Again, I have to address the sweeping claims, in this case relating to the faculty opposition to the University Space Plan:
- Over 40% of the departmental resolutions expressed concern, not opposition
- 39 departments or schools voted out of 170+ departments University-wide
- 922 faculty voted on the resolutions; there are over 4,000 full-time faculty at NYU.
Still, there is no doubt that the space plan was, at the least, a source of concern for a significant number of faculty. That is why the University Space Priorities Working Group was established: to respond to faculty concerns, to provide an opportunity for the decision-making that went into the plan to be examined by a group of faculty thoroughly, at length, and transparently, and to provide guidance on how to proceed.
The FASP letter is silent on the work and preliminary findings of this committee. I wonder why…?
On Mr. Lipton
A very large portion of the FASP letter is devoted, essentially, to the gleeful attack on Martin Lipton, the chair of NYU’s Board of Trustees.
Let’s see – he’s remained involved with NYU for about 60 years as student, alumnus, adjunct faculty member, and trustee; he’s devoted countless hours to the University; during his chairmanship of the Board, NYU has raised over $5 billion; in spring 2013, he and a special committee of the Board met directly with many groups of NYU stakeholders, including several groups which independently were opposed to the space plan, John Sexton’s leadership, or both; and the special committee has offered new mechanisms for faculty participation in University decision-making.

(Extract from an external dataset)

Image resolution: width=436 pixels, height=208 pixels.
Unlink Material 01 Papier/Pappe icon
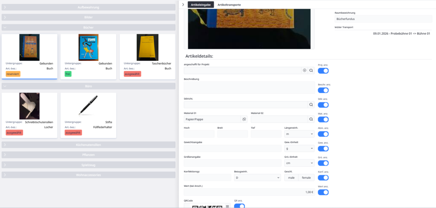point(244,119)
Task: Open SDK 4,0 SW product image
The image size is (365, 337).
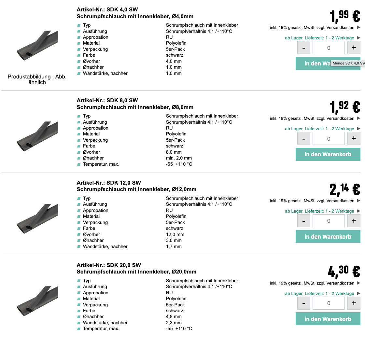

FASP bitterly rejects the efforts of the special committee of the Board that Mr. Lipton set up to offer new mechanisms for faculty participation in University decision-making. It’s worth noting those changes and asking oneself if Mr. Lipton and the others on the Board are really as dismissive as FASP suggests:
- The creation of a new Joint Committee to provide for direct communication, collaboration, and discussion between Trustees, faculty selected from within their schools, and student and Administrative Management Council leadership
- A commitment to include faculty and student representation in upcoming searches for president
- A Commitment that faculty will democratically choose at least half the membership of University-wide committees.
- A commitment to work with the University Senate to create a way for non-tenure track faculty can have a voice in university governance.

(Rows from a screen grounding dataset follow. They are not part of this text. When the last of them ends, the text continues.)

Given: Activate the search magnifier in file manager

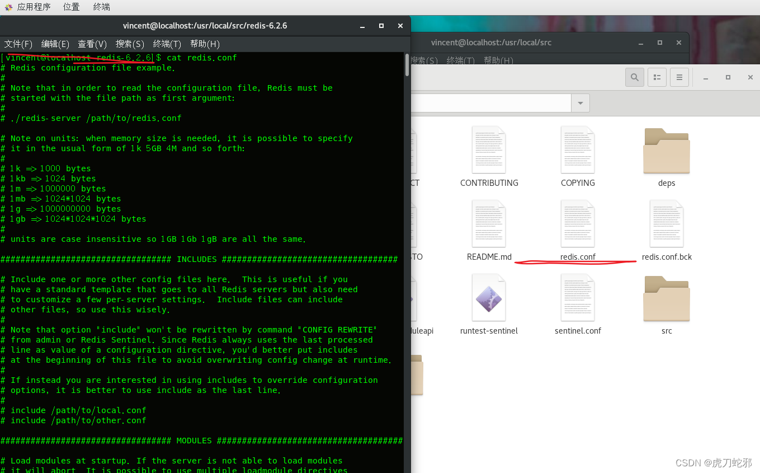Looking at the screenshot, I should tap(634, 77).

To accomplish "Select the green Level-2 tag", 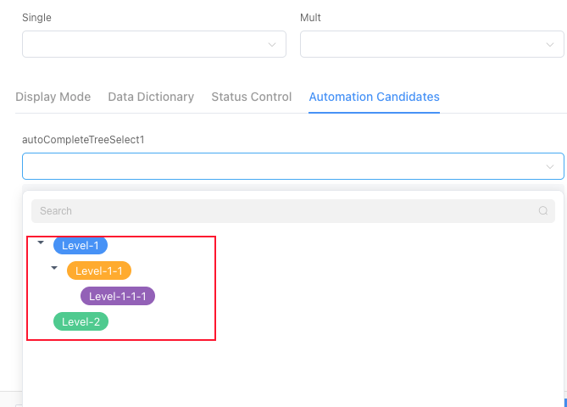I will [81, 322].
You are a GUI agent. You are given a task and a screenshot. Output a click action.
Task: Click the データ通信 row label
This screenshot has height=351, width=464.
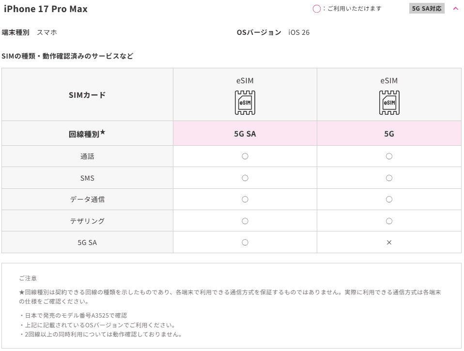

A University needs people of Mr. Lipton’s commitment to grow and function. We can be certain that NYU will not be able to continue on its current trajectory if people who are willing to donate their time and money, and who believe in the University and its mission, can routinely expect the extreme, vitriolic, and dismissive treatment that FASP directs as those with whom it disagrees, imputing to them the basest of motives.
There are clearly faculty who disagree with the direction of the University; some feel very strongly indeed. An exchange of opinions and ideas on that topic is healthy and constructive. But there is a point at which rhetoric just scorches the earth. This past summer, in an earlier missive from FASP, they belittled NYU’s academics, its students, and its progress. There were claims in that missive that were verifiably untrue, and refuted by Provost David McLaughlin in a letter of response to faculty.
NYU thrives on the energy of its community, and that often includes disagreements. But I would suggest that, particularly in a university, we must all stick to the facts and hold to basic norms of civility.